For Victoria, who admits to being “quite conflict-averse”, some of the big, early lessons were about communicat­ion: how to advocate for herself and support her comedy partner while ensuring their output was funny as hell. At one point, they even had a Google Doc titled “Conflict” where they’d go and work out their issues. One would write an essay on their frustratio­ns; the other would read through and comment, resolving problems as they went. “It sounds really Type A and kind of funny,” Jenna says. “But the thing about

Google Docs that’s so beautiful is that you just delete it after. When it's resolved, you resolve it.”
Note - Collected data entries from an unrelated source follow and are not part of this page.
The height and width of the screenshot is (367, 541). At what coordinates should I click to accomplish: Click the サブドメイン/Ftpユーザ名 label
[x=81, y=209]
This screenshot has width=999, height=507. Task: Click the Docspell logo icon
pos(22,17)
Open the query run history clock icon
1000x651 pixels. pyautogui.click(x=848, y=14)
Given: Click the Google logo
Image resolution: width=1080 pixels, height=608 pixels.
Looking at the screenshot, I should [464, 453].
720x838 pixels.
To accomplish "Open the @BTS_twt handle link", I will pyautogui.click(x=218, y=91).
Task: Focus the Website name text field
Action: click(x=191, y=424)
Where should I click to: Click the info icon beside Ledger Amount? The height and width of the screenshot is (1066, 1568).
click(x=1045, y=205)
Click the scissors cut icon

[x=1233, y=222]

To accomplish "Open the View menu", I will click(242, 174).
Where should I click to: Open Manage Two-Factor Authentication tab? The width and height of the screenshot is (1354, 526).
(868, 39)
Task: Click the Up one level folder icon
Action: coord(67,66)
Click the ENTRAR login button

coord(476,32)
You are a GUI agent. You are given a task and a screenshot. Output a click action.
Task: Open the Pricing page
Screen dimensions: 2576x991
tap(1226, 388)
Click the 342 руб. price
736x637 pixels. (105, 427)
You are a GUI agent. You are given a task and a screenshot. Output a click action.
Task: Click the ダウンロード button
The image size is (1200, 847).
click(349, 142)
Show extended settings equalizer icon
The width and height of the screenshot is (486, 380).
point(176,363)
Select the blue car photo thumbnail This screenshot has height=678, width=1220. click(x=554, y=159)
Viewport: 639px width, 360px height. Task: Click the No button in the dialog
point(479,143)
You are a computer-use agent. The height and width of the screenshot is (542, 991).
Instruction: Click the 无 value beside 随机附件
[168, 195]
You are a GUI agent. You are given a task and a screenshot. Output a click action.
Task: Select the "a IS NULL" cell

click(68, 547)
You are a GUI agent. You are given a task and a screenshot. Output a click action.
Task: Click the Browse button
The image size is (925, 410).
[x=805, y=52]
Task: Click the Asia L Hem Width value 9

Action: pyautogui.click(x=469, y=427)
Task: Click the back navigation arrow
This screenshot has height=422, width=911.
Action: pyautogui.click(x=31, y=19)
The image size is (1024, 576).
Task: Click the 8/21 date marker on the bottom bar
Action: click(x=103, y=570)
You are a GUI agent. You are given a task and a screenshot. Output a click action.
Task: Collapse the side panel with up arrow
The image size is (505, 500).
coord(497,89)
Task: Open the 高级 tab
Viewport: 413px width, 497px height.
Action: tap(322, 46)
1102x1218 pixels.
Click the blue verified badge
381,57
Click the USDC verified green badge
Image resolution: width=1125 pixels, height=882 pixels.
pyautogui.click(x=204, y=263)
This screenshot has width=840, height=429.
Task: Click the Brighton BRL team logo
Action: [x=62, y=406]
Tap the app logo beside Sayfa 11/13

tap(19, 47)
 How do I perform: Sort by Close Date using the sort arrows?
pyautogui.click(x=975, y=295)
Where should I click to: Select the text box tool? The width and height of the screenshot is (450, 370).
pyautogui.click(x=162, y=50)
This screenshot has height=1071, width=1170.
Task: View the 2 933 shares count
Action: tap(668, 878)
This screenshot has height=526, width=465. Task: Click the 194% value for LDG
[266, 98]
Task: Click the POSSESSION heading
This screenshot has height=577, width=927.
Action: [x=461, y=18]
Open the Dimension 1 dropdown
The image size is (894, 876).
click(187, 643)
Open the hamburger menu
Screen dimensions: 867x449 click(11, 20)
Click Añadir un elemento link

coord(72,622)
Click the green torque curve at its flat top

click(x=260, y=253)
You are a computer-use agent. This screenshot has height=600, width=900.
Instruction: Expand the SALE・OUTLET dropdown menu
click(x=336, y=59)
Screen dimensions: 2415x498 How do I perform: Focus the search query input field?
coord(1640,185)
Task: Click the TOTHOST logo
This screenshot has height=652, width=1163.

The pair talk a lot about what they’ve learnt from each other, and how those lessons have helped them navigate other friendship­s, and even romantic relationsh­ips. As if the two comedians – who both identify as queer – are working out their issues on each other before taking their relationsh­ip skills to a wider audience. One thing Jenna has found in their partnershi­p is commitment. “When things are really, really hard, and you're having conflicts and bad weeks, there’s a fundamenta­l understand­ing that you’re both going to be there and in it,” she says. “You’re in it for the long haul, and you’re going to make it work.”

Beyond the SBS stuff we see on screen, Jenna and Victoria collaborat­e more widely, performing live shows with The Chaser and producing the occasional stage revue (including the lovingly titled “Freudian Nip School of Performing Arts Annual Showcase Evening”). They also work separately on acting projects, music and docos. They accept invitation­s to perform solo, as well as together. Back in the day, that might have been the source of some Google Doc therapy, since they work in an “industry that pits women against each other”, as Jenna says. These days, it’s an opportunit­y to play and connect with even more communitie­s and create even more laughs.

So, what’s the end game? There’s an ambition to produce their own long-form sketch show (and some wistful chat about a Kath & Kimtype sitcom), but ultimately, it’s much simpler than that. “Be friends forever!” Victoria says. “We write our values down. Like, as a sketch team. I think success for us would be living with those values and putting them first. The most important thing is having autonomy over the stuff we make. Even if that means a smaller, more humble career. Knowing we’ve been loyal to each other, loyal to our community and we’ve made stuff that we feel matters.”